I wrote a quick function to look into your problem. Here are the things I assumed:

The couple's 2012 annual income is $50,000. They worked 45 years, from 1967 through 2011. The rise in the CPI during that time was 588%. This averages out at about 4% per year. The Medicare contribution each year was 0.029% of earnings.

First I computed the annual salary for each year based on inflation. In 1967 they earned $8,902, in 1968 $9,258 and so on. The Medicare contribution in 1967

was $258.17, in 1968 $268.49 and so on.

As a check on my function, I accumulated the contributions at the inflation rate. This should be the same as 45*0.029*50000 = $65,250. My function does indeed yield this result.

Next I ran the function assuming a 2% real yield. I.e., the couple get a 6% return on their investments. In this case the accumulated value of the contributions is $102,279.

Finally, I used an accumulation rate that is nearer to the average that the stock market yields, 8%. In this case the accumulated value is $168,320.

If you would like me to run the function with other inputs let me know.

Here is the function:

NB. Compute Medicare contributions

NB. x is i,a or i,a,n where i is inflation rate, a is accumulation rate,

NB. and n is duration (default 45)

Data for review.
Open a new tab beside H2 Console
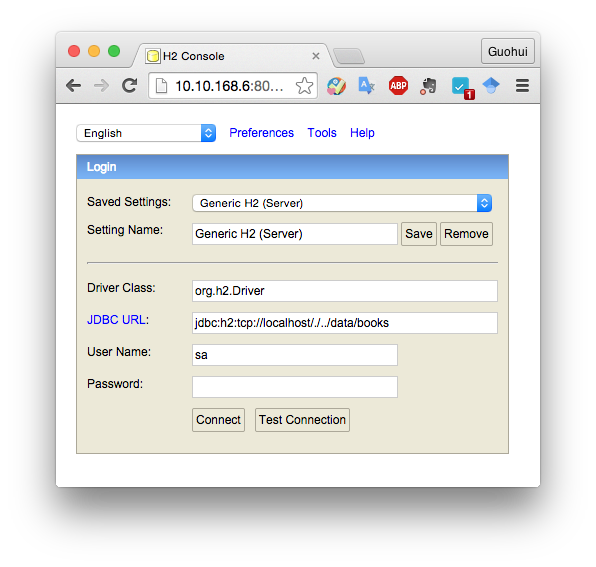 349,56
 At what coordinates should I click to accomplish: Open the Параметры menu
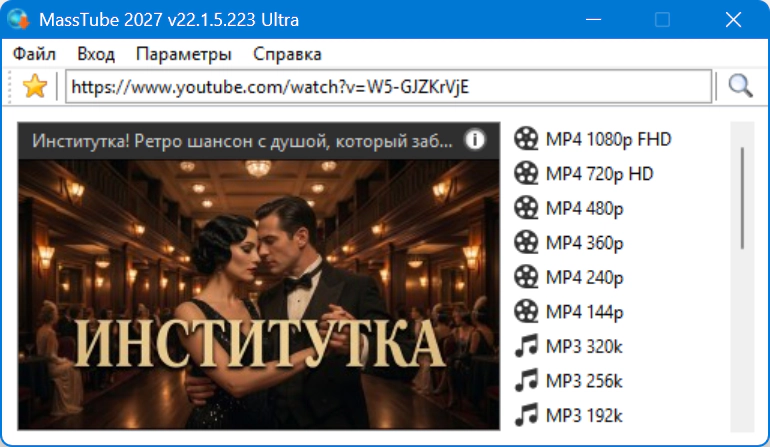[184, 54]
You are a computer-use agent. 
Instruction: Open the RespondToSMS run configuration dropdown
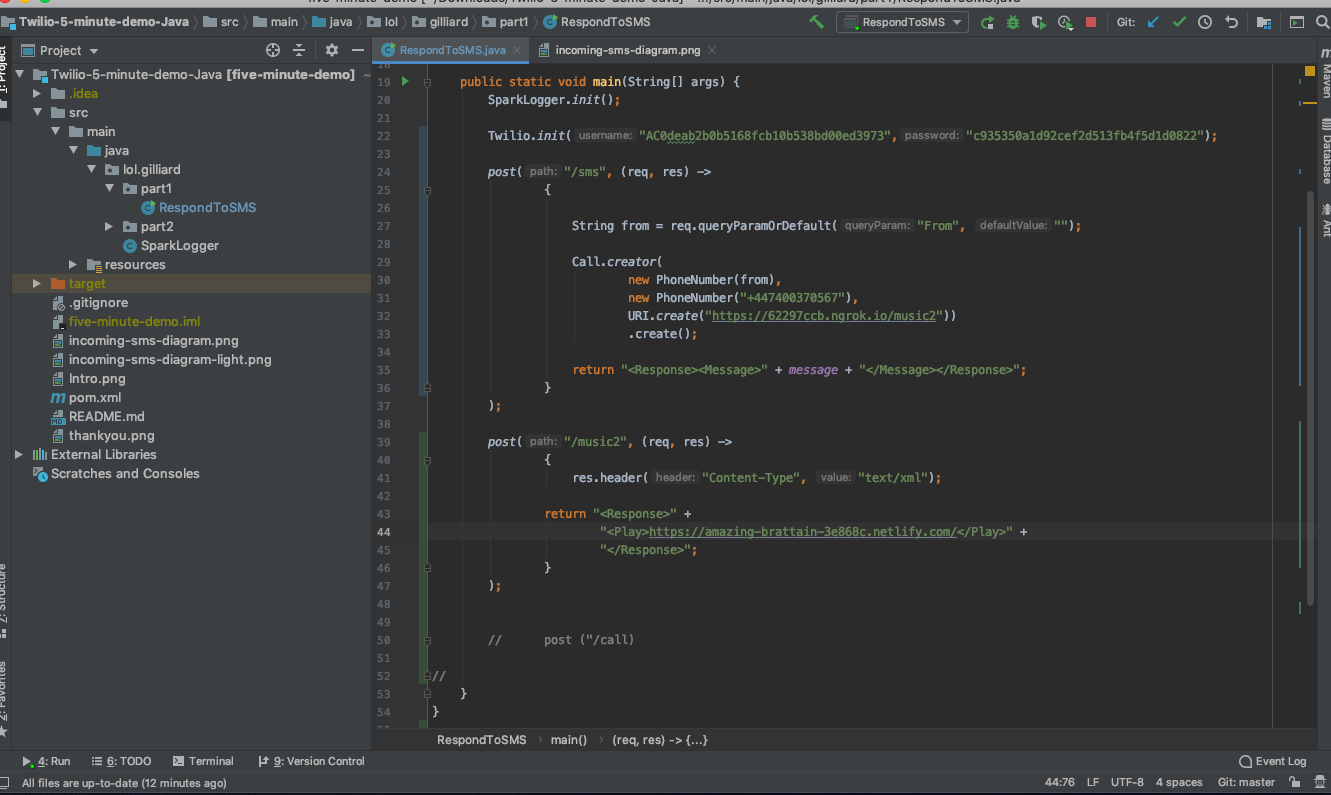[x=903, y=22]
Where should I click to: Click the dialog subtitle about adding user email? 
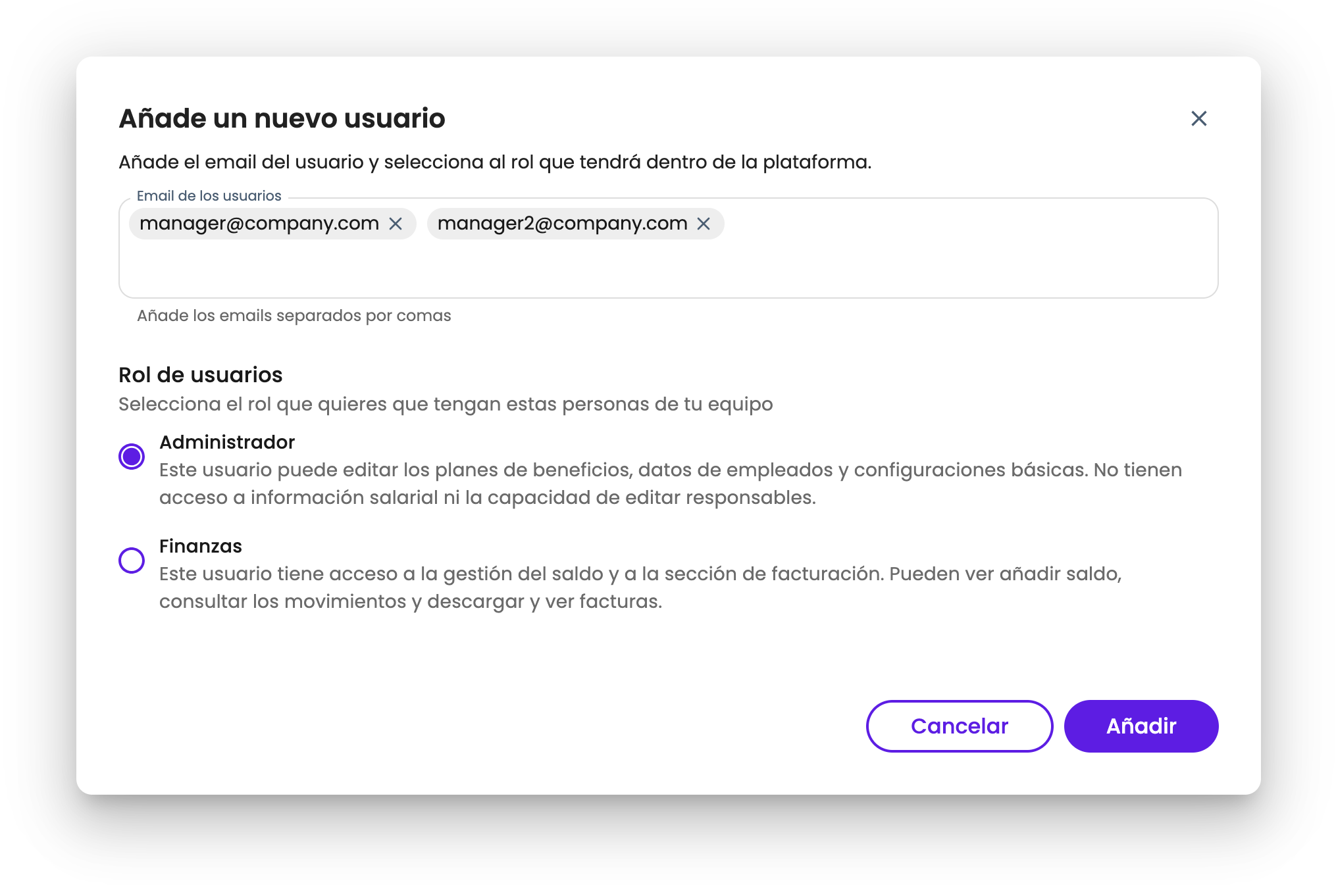click(494, 162)
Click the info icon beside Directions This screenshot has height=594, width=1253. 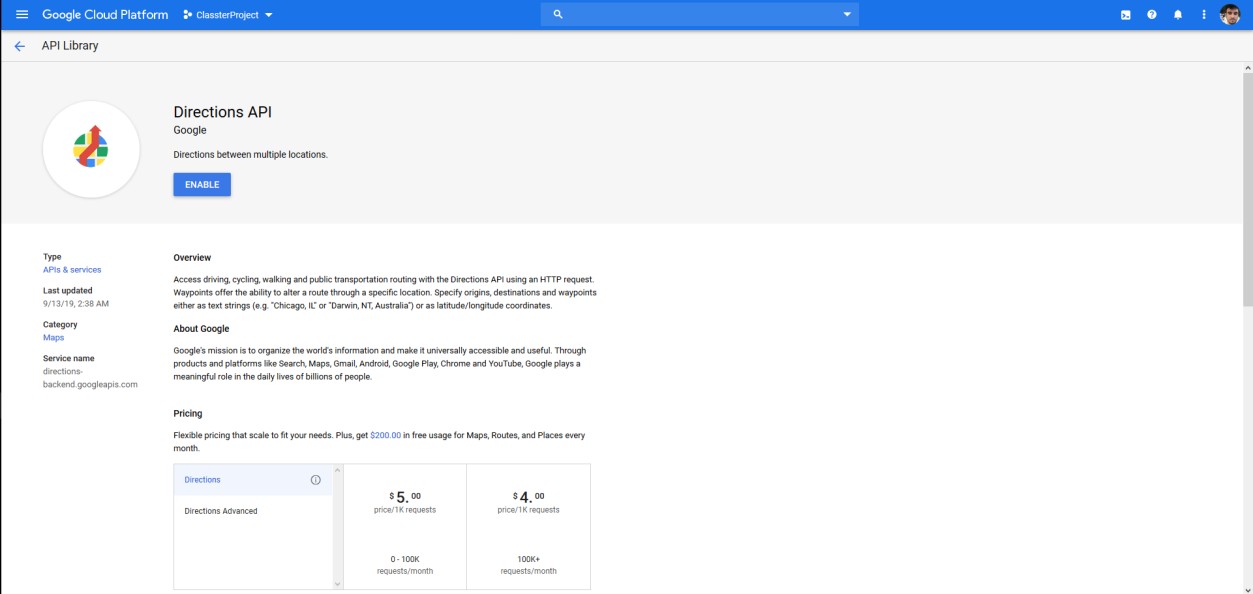click(x=316, y=480)
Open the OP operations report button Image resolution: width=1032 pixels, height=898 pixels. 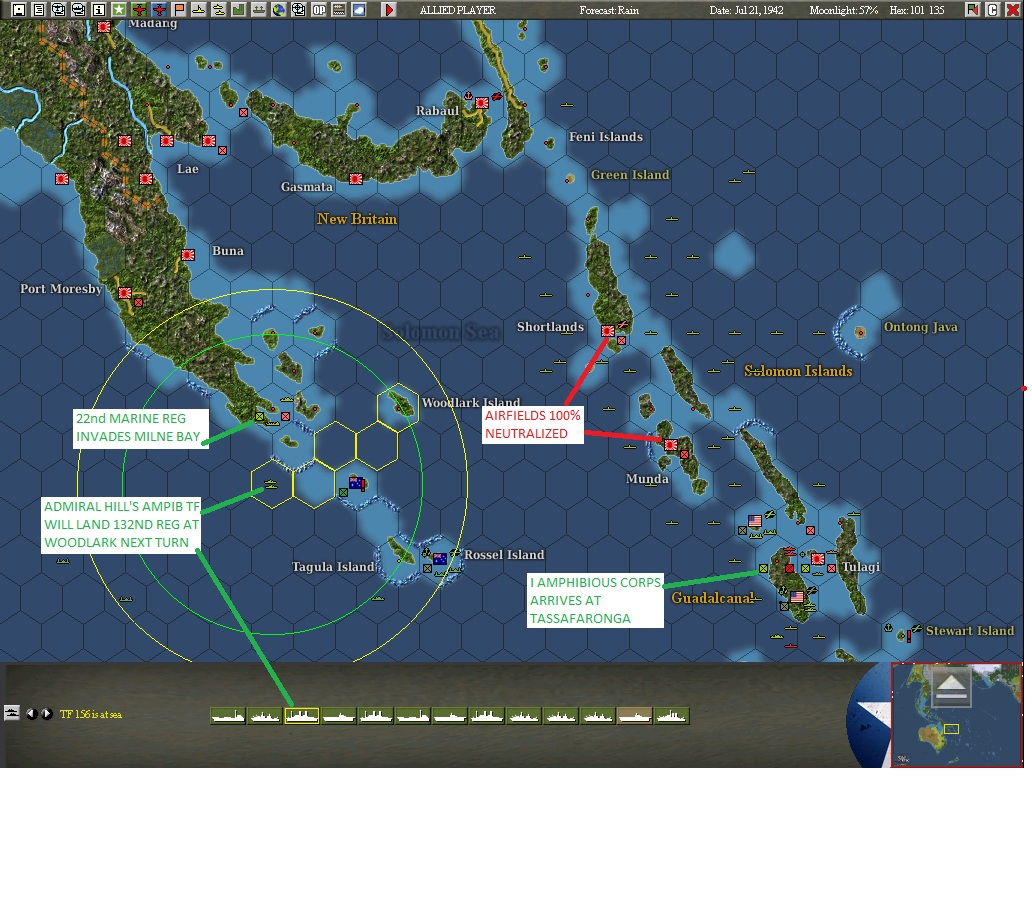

Actions to take.
a) List each accumulated value of the contributions reported in the Medicare contribution text, along with the accumulation rate used to reach it.
b) According to the Medicare contribution text, what were the couple's annual earnings in 1967?
c) Write out the stretch of the Medicare contribution text from "The couple's 2012" through "0.029% of earnings.".
The records are drawn from a different source than the text.

Answers to each task.
a)
- Inflation rate (about 4% per year): $65,250
- 6% return (2% real yield): $102,279
- 8%: $168,320

b) $8,902

c)
The couple's 2012 annual income is $50,000. They worked 45 years, from 1967 through 2011. The rise in the CPI during that time was 588%. This averages out at about 4% per year. The Medicare contribution each year was 0.029% of earnings.